In this latest book, Happy Ever After, he cites evidence from the American Time Use Survey which compared levels of pleasure and misery in unmarried, married, divorced, separated and widowed individuals. The study found that levels of happiness reported by those who were married was higher than the unmarried, but only when their spouse was in the room. Unmarried individuals reported lower levels of misery than married individuals who were asked when their spouse was not present.
He said men benefit from marriage because they "calm down", taking less risks, earning more money, they even live a little longer. But married women die sooner, earn less, and in middle age are at a higher risk of physical and mental conditions than their single counterparts.
He said it could well be the stigma attached to being a single, childless by choice woman that could lead some women to feel unhappy.
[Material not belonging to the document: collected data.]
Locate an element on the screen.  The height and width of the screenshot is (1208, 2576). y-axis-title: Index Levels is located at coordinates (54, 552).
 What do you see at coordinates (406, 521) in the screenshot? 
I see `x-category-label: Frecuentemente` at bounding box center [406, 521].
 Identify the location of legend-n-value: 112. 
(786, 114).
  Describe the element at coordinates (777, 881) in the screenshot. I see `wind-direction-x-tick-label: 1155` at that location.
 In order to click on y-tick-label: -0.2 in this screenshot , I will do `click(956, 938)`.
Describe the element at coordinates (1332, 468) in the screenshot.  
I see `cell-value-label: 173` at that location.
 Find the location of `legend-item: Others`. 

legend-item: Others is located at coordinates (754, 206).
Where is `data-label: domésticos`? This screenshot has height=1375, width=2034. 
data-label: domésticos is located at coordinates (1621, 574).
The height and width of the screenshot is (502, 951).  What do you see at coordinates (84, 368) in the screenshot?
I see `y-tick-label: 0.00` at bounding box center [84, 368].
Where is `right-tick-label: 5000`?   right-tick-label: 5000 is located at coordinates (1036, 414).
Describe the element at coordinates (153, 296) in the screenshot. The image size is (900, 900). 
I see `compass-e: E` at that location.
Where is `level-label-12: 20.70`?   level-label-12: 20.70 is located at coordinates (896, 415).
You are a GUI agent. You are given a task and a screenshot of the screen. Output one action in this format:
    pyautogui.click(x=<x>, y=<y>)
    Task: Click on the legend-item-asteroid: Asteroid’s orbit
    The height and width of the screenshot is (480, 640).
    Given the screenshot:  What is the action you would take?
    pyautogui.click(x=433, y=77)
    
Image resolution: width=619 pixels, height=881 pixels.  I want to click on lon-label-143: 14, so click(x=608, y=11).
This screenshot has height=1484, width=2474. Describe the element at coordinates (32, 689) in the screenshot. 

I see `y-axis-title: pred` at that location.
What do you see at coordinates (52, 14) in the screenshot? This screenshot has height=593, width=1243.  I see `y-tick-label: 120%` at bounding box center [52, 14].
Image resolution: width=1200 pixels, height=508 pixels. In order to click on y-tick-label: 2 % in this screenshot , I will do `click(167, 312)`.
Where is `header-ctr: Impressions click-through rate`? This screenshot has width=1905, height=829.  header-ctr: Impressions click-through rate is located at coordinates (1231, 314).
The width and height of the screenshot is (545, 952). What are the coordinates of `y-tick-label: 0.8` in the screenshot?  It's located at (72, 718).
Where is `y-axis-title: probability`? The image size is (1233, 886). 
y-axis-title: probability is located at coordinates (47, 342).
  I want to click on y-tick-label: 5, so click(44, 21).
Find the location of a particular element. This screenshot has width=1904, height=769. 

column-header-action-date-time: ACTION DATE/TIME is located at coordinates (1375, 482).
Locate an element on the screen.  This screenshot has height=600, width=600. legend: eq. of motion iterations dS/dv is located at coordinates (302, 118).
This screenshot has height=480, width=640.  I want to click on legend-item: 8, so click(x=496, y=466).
"You see a single woman of 40, who has never had children - 'Bless, that's a shame, isn't it? Maybe one day you'll meet the right guy and that'll change.' No, maybe she'll meet the wrong guy and that'll change. Maybe she'll meet a guy who makes her less happy and healthy, and die sooner."
You have to love Professor Dolan's healthy attitude.
I came across his research on The Representation Project, a campaign which inspires individuals and communities to challenge limiting gender stereotypes and shift norms, using film and media as catalysts for cultural transformation.
Here, it lead with the idea that perhaps married women would be happier if there was a more equal division of labour in marriage.
A 2018 study from the University of Melbourne, entitled Who is doing what on the homefront? analysed the data from the Household, Income and Labour Dynamics in Australia Survey of more than 17,000 people has looked at how heterosexual couples have been dividing up their share of paid and unpaid work since 2002, and whether they think that division is fair.
While the data showed that we're becoming less traditional in our attitudes towards parenting and work, the thinking isn't leading to equal division of work between men and women at home.
Women still do seven hours more housework per week than men and, based on current trends, it will take another 30 years before both genders do the same amount of housework.
Before the birth of the first child, couples share the work relatively equally but a baby changes that.
Even 10 years after the birth the woman is still only back to 30 per cent employment, while doing 63 per cent of the housework and 66 per cent of care.
I recognise that many women, myself included, want to work part time and care for their children at home. It's all about choice. And so is being single and childless.
And, in the end, happiness is a choice too. That's the most important realisation.